Mas o propósito era excelente. Pena que não vai prá frente. Vai ter que ser um projeto fechado mesmo, Luciano. 
Afinal já são vários meses e nada concreto, né?

----------


## olivionet

Pessoal dos posts anteriores dizendo que o programa ñ foi disponibilizado.....

*Ja postei a alguns dias o link para DOWNLOAD do programa COMPLETO c/ códigos fontes em DELPHI.....*

Aki esta o pra download !!

*www.agitavps.com.br/olivionet/down/mikrotrol_original.rar*

*Podem baixar a vontade !!* 

Abraço,espero ter ajudado.... !

----------


## m4d3

Já estamos na décima terceira página, e nenhuma linha de código foi escrita com objetivo de compartilhar, e ainda tem engraçadinho me pedindo ajuda pra desenvolver um sistema particular pra ele com base no mikrontrol, abusados se toquem. Os que antes de baixar demonstraram todo interesse em ajudar, depois dos links pra download calaram-se, quem ainda acha que vão ajudar ? Eu ficaria surpreso se enviassem uma nova release com alguma melhoria.

Sem mais

M4D3

----------


## brunocabrini

Boa Noite Amigo

Instalei seu sistema junto com meu mk, mas gostaria que ele cadastrasse os clientes direto no hotspot, tem alguma forma de fazer isso?

Ja programei a uns 4 anos atras em delphi 5, acho que consigo ajudar em algumas coisas, mas preciso de algumas dicas

Obrigado e desculpe por alguma coisa.

----------


## sergiosaiber

Bem sou novo por aqui fiz o Download e gostaria de agradecer pela iniciativa do nosso amigo em disponibilizar para todos.
Bom não instalei ainda pois estou esperando chegar esta semana a minha placa de Routerboard para testar.
Bom pessoal é o seguinete tenho uma página na net a qual não divulgo nada esta somente publicada mais podem utiliza-la.
Ela tem sala de bate papo em tempo real acredito que seria mais rapido a troca de informação.
Se quiserem faço os ajustes necessarios ou deixo assim mesmo.
O importante é dar sequencia no projeto tava doido atras deste sistema.
Acredito muito ser um sistema de potencial tanto quanto o Mikrotik.
Obrigado.
http://www.flaytec.com.br

----------


## gzanatta00

https://under-linux.org/forums/assun...tml#post319839

----------


## Reginaldofabiane

*eim sou novato eim mk e ainda to estudando as configurações , gostaria de uma ajuda pra comfigurar o mikrontrol pois eu tentei todas as suas comfigurações e mesmo assim eli não conecta sera ki vcs poderiam me dar alguma ajuda pois achei 10 esse programa iria facilitar muito a minha vida. tipo assim meu servidor ainda não esta distribuindo sinal* . meu msn é [email protected]

----------


## jfiorucci

Bom dia,

Sou novo aqui.

Trabalho com Delphi 7 e gostaria de montar um sistema para comunicação com o Mikrotik.

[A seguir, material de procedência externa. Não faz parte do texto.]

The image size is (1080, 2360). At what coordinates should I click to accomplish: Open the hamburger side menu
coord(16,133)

A onde eu baixo estes fontes de exemplo ?

Obrigado

----------


## Raniel

Também estou desenvolvendo um aplicativo para gerenciar o servidor aqui e trunquei na hora de pegar o retorno do idTelnet e exibir no delphi, sei que pode ser feito com o dataAvaliable do IdTelnet.
Será que alguém pode me dizer como eu faço isto com um código ou exemplo?

Grato!

----------


## 1929

> *eim sou novato eim mk e ainda to estudando as configurações , gostaria de uma ajuda pra comfigurar o mikrontrol pois eu tentei todas as suas comfigurações e mesmo assim eli não conecta sera ki vcs poderiam me dar alguma ajuda pois achei 10 esse programa iria facilitar muito a minha vida. tipo assim meu servidor ainda não esta distribuindo sinal* . meu msn é [email protected]

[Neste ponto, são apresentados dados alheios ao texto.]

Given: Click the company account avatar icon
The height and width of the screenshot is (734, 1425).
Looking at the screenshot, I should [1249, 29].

Olá, se voce comprou a versão registrada do Luciano, ele te dá o suporte via MSN. Procure aqui no forum o login dele e envia uma mensagem privada para ele.
Mas se baixou a versão que ele disponibilizou para testes, aí não te dá suporte. Esta versão foi colocada com o objetivo de receber acréscimos que a comunidade achasse proveitoso. Mas parece que até agora não apareceu ninguém disposto. Eu tenho acompanhado o desenrolar do tema.
Arpoveitando a deixa: o programa é bom, mas como ele mesmo já disse aqui, até agora ninguém se manifestou para ajudá-lo a melhorar o programa. Alguns que se manifestaram mais acima, e que conhecem o Delphi podem procurá-lo e participar das melhorias.
Agora, quem não tem como ajudar, como eu, que não conheço Delphi, só tenho que comprar a versão registrada para usufruir dos benefícios acrescentados pelos companheiros que estiverem colaborando.

----------


## heavyzin

esta liberado para download amigo?

----------


## m4d3

> https://under-linux.org/forums/assun...tml#post319839


 
Eu acho incrível que depois de tanto tempo deste projeto ter sido disponibilizado para que outros pudessem colaborar, ainda tenha gente que venha aqui pra fazer propaganda de seus softwares (free por enquanto como diz o autor). Pois o Mikrontrol é free e será sempre.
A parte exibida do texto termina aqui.